Resulullah Efendimiz (sallallahü aleyhi ve sellem), havada bulut görse “Yâ Rabbî! Bu bulutu bize azap gönderme” diye niyaz ederdi.
Rüzgâr esseydi:
“Bize hayırlı rüzgârlar ver yâ İlâhî!” diye yalvarırdı.
Gök gürleseydi:
“Yâ Rabbî! Azabınla bizi helak eyleme” diye dua ederdi.

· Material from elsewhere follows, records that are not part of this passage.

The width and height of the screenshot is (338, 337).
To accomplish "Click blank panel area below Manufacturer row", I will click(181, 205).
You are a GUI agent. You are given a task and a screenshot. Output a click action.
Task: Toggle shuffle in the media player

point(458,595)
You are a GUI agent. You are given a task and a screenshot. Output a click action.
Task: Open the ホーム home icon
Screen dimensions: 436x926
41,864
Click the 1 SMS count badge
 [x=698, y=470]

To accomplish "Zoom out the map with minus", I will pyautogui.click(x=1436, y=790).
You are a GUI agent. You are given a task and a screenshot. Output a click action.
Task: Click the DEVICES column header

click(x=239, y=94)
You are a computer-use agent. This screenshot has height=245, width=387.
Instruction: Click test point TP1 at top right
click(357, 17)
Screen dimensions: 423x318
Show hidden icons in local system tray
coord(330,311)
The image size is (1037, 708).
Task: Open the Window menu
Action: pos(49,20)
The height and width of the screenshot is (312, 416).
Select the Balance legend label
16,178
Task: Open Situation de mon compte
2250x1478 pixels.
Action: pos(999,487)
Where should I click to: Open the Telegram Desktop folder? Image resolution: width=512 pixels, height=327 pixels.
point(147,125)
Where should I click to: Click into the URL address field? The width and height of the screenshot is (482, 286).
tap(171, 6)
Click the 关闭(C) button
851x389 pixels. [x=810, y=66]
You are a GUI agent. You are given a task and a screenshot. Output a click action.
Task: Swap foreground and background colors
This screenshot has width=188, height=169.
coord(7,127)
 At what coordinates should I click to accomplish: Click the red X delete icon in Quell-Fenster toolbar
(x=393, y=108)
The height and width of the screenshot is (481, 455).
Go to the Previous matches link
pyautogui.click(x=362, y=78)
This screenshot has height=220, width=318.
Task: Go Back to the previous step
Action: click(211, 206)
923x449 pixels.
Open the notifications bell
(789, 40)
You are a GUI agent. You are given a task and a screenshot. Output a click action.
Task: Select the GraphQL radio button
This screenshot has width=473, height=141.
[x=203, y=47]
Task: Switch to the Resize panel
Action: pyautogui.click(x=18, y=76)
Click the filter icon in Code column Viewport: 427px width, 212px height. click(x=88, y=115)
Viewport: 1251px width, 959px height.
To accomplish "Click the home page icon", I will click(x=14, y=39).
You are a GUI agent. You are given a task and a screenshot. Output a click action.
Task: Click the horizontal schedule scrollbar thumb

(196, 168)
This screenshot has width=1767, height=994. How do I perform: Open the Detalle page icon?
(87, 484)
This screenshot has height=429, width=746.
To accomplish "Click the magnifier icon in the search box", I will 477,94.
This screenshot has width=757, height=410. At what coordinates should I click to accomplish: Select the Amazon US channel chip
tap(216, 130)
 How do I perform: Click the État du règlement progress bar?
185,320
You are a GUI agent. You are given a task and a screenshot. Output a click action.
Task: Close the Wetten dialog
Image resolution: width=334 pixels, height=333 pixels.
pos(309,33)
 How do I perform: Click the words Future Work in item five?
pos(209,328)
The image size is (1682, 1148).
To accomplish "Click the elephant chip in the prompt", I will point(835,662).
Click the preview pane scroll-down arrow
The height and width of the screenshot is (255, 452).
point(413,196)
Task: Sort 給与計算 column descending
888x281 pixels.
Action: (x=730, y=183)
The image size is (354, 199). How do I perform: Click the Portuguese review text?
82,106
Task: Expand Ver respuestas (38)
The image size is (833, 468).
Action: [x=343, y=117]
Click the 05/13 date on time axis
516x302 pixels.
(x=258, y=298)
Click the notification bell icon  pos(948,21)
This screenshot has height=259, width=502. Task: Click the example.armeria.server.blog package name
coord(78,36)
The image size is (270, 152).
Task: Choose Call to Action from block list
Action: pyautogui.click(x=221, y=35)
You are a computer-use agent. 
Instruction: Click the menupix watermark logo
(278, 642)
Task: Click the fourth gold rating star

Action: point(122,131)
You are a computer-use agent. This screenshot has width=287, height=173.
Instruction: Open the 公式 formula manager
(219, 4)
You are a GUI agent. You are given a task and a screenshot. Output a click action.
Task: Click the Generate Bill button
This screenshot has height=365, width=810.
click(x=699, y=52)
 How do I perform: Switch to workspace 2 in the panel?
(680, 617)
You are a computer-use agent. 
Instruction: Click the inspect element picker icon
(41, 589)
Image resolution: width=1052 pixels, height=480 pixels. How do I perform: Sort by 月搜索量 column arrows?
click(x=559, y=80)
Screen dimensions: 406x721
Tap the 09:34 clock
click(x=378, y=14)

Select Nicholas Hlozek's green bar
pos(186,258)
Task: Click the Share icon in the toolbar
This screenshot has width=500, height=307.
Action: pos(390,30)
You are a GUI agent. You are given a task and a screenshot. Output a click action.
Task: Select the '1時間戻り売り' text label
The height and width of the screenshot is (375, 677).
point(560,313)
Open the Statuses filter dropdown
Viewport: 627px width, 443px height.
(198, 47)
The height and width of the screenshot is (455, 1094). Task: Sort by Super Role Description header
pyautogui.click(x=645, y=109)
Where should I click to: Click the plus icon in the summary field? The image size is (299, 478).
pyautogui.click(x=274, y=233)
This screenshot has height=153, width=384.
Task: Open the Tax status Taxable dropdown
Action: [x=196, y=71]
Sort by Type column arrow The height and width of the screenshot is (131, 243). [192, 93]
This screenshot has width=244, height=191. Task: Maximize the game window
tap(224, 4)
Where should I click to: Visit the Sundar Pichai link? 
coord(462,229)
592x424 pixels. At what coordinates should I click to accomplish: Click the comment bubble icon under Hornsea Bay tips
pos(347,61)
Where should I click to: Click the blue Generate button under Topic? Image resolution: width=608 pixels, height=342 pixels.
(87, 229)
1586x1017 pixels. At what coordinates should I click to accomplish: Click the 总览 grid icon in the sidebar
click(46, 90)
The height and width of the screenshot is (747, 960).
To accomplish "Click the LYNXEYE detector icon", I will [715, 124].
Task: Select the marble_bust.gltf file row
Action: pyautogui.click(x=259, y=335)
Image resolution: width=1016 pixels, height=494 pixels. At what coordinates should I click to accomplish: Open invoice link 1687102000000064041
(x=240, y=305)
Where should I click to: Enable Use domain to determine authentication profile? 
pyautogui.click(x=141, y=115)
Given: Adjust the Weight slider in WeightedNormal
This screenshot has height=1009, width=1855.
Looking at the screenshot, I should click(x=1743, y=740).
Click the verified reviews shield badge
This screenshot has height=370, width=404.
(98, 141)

O, bu dünyaya zerre kadar gönül vermemişti.
Miraç’ta cennete girdi.
Cennet nimetlerini gördü.
Hiç iltifat etmedi.
Hatta o nimetlere bir kere bile dönüp bakmadı.
***
Efendimiz (aleyhisselam), otuz dokuz yaşlarındayken yanına bir miktar yiyecek alıp Hira Mağarası’na gidiyor, o ıssız yerde ibadetle geçiriyordu vaktini.
Dua ediyordu.
Yalvarıyordu.
Yakarıyordu.
Bazı fitneci kadınlar vardı.
Bu hâle vâkıf oldular. Hazret-i Hatice’ye koştular.
Ve kendisine:
“Bak Hatice, sen bütün servetini Ona bağışladın. O ise senden uzaklaşıyor. Seni sevmiyor” dediler.
***
O, bunları dinledi.
Ama yüz vermedi.
O kadınlara “Hayır, bilakis ben Onda saadet nişanları, Peygamberlik işaretleri görüyorum” dedi.
Yüz bulamayıp:
“Sen bilirsin” dediler.
Ve kös kös geri gittiler.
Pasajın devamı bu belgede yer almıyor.